Work task -
Only the lines from the one containing "This screenshot has width=844, height=844." to the end of the listing below should be returned, exactly as written and without pictures.

Supplied entries -
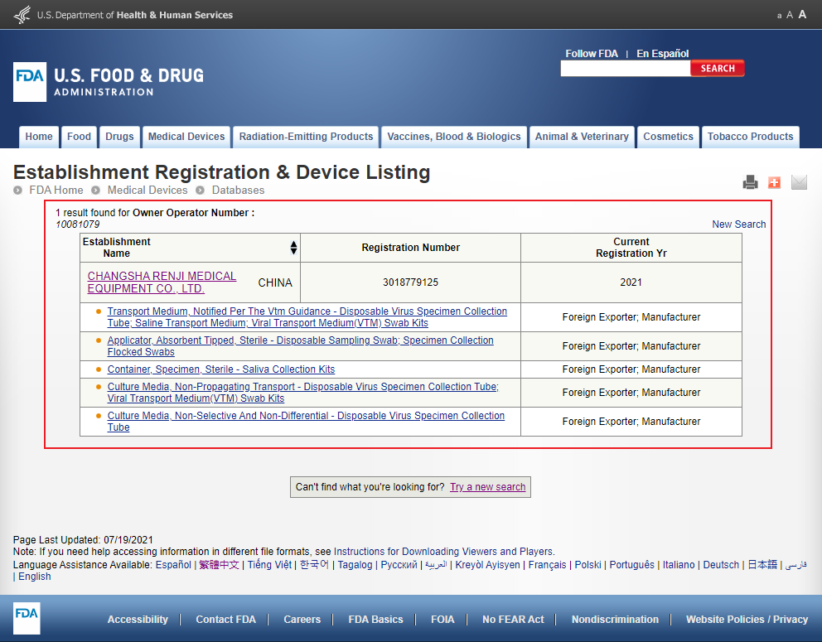Click the New Search link

pos(738,224)
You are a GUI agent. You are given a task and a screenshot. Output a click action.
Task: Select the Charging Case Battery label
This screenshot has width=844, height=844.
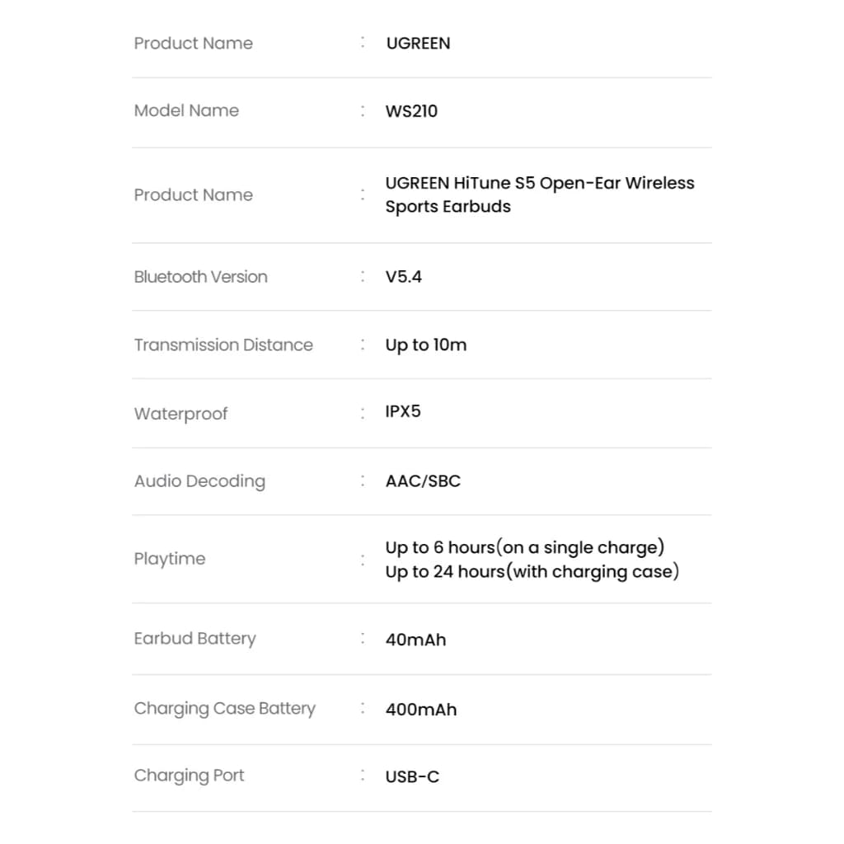(x=224, y=709)
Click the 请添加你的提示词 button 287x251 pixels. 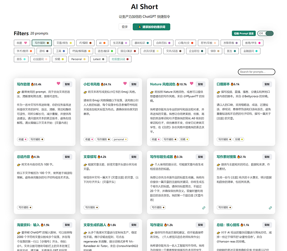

Reply -
This screenshot has width=844, height=844.
(x=224, y=709)
Click the 请添加你的提示词 button 287x251 pixels. 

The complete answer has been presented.